Le Hezbollah a affirmé jeudi combattre l'avancée dans le sud du Liban de l'armée israélienne, qui progresse lentement en détruisant «systématiquement» les villages sur son passage, selon une source proche de l'ONU.
Dans un communiqué, le Hezbollah a dit avoir «tendu une embuscade» à l'armée israélienne qui tente de progresser vers le village de Taybé, et avoir détruit six chars Merkava israéliens.
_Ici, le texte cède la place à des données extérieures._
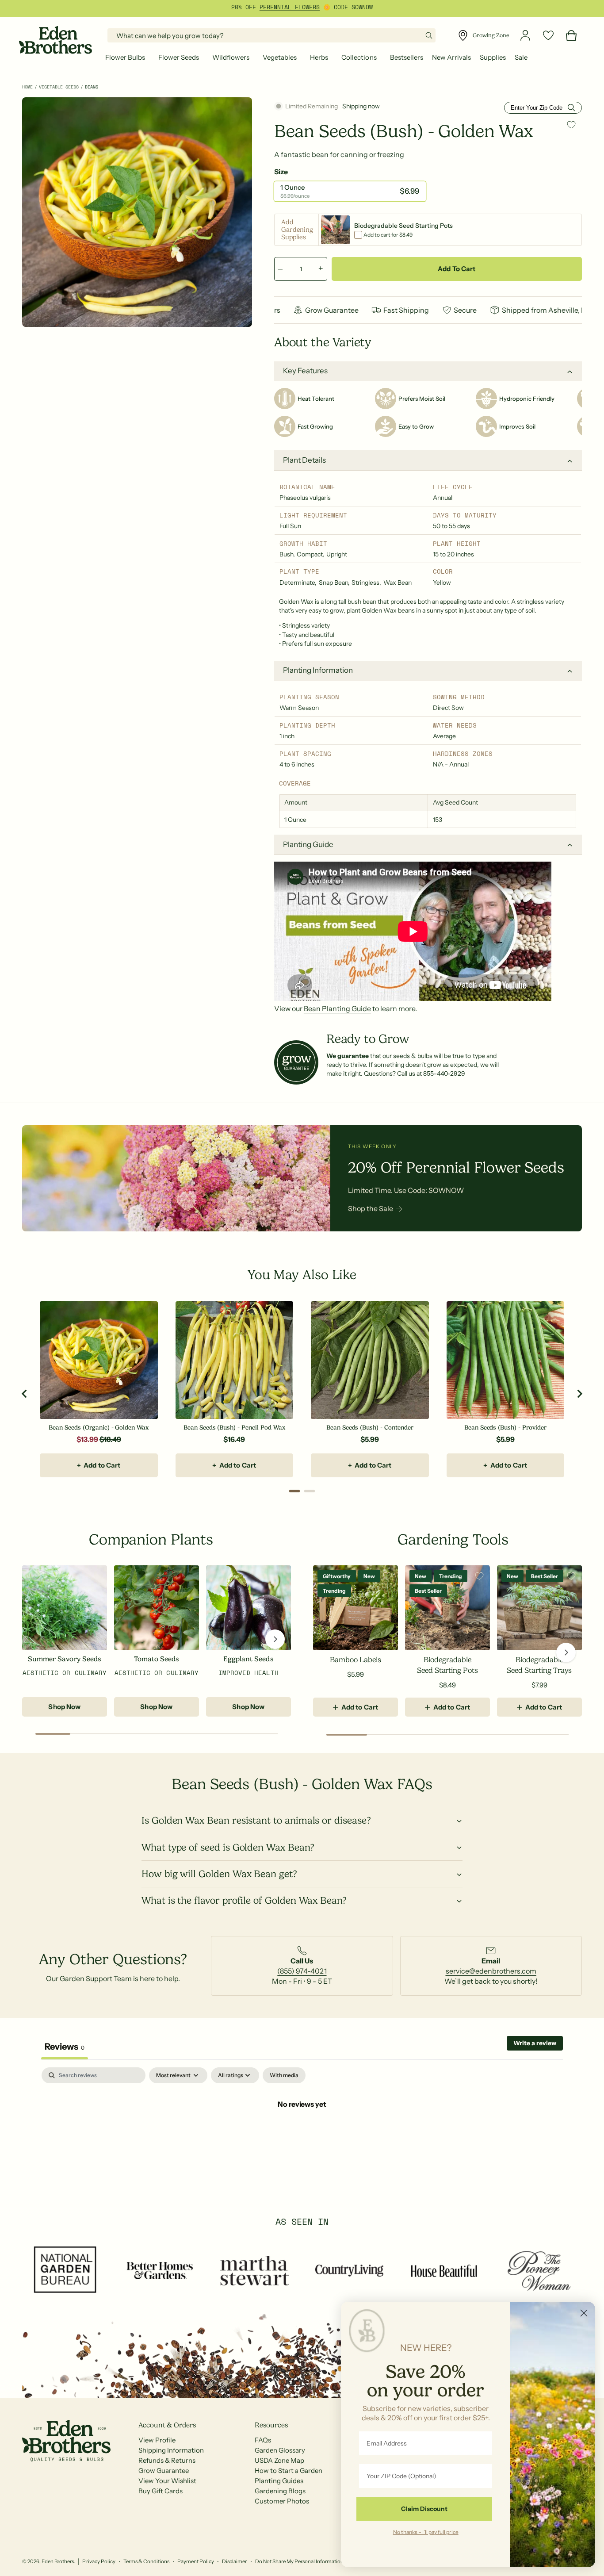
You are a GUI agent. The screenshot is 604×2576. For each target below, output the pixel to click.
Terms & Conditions (146, 2561)
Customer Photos (282, 2501)
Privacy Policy (98, 2561)
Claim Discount (424, 2509)
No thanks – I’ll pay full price (426, 2532)
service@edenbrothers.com (491, 1970)
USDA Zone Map (279, 2460)
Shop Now (64, 1706)
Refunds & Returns (166, 2460)
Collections (358, 57)
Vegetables (280, 57)
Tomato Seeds (156, 1659)
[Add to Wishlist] (571, 124)
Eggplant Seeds (248, 1659)
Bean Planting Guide (337, 1008)
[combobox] (271, 35)
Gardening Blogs (280, 2491)
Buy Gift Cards (160, 2491)
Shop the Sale (370, 1208)
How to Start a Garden (288, 2470)
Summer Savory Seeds (64, 1659)
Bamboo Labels (355, 1660)
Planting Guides (279, 2480)
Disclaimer (234, 2561)
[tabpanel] (302, 2133)
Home (27, 87)
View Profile (157, 2440)
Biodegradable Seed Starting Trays (539, 1665)
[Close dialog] (584, 2313)
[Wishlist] (548, 35)
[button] (127, 57)
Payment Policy (195, 2561)
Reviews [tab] (64, 2046)
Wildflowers (230, 57)
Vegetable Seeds (59, 87)
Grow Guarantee (163, 2470)
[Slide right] (275, 1639)
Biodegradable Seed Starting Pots (447, 1665)
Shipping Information (171, 2450)
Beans (91, 87)
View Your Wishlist (167, 2480)
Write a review (534, 2043)
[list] (302, 1966)
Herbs (319, 57)
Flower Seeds (178, 57)
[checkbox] (284, 2075)
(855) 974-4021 (301, 1970)
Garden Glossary (280, 2450)
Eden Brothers (58, 2561)
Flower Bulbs (125, 57)
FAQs (263, 2440)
L'Agence nationale d'information (Ani) a pour sa part indiqué que Taybé, ainsi que la ville de Khiam où de violents combats se déroulent depuis plusieurs jours, ont été visés par des raids aériens et pilonnés par l'artillerie lourde israélienne. Des raids aériens israéliens ont aussi visé plusieurs localités du Liban-Sud ainsi que Tyr, plus au nord.
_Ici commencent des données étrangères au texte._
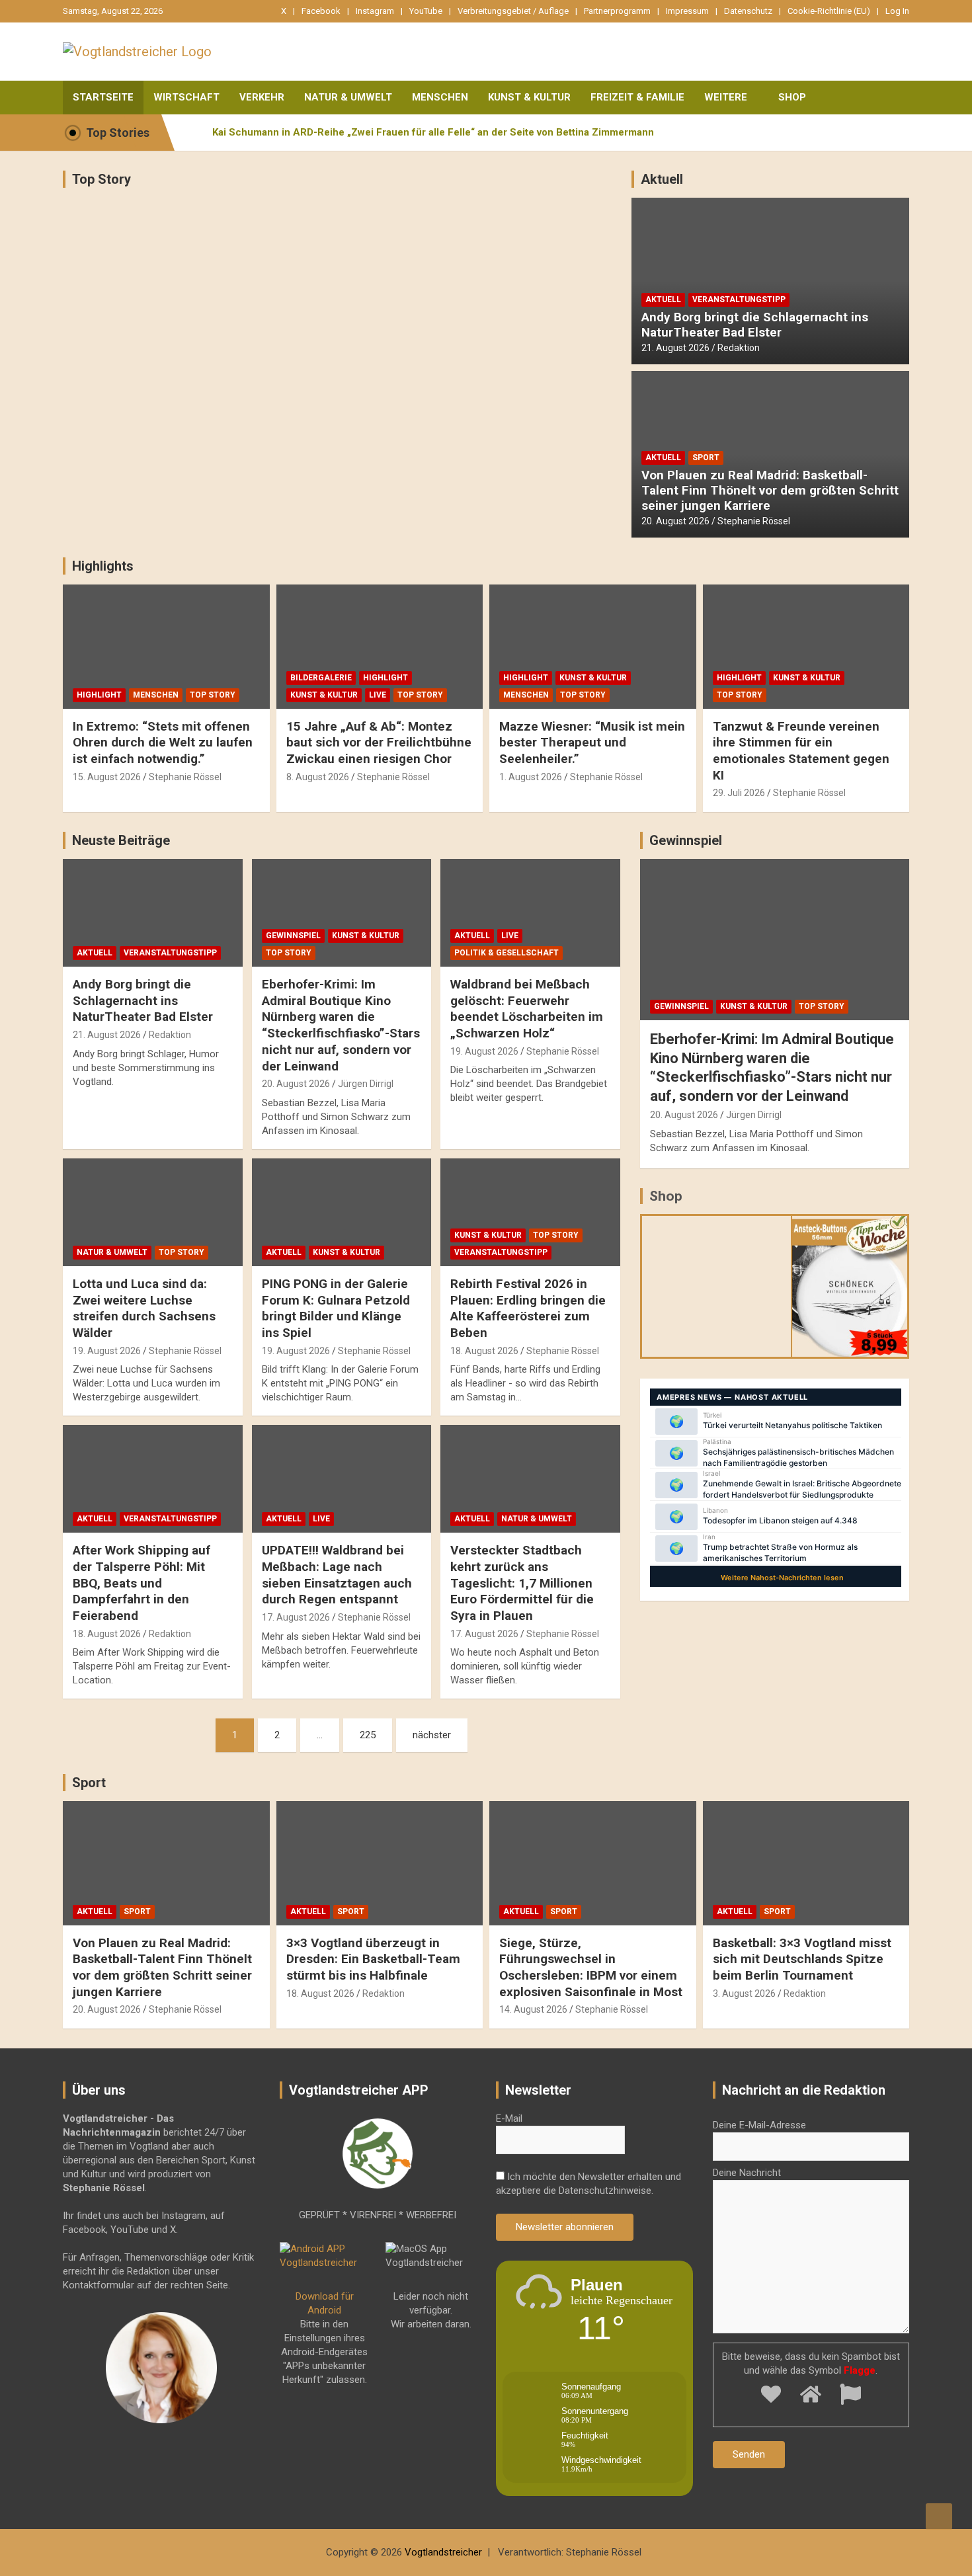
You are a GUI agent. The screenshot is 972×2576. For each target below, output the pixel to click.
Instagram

Le Hezbollah avait affirmé mercredi avoir repoussé l'avancée des forces israéliennes à Khiam, à six kilomètres de la frontière.
Cette ville stratégique surplombe une partie du sud du Liban et du nord d'Israël. Elle avait été le théâtre de violents combats lors de la guerre précédente entre Israël et le Hezbollah qui a abouti à un cessez-le-feu en novembre 2024.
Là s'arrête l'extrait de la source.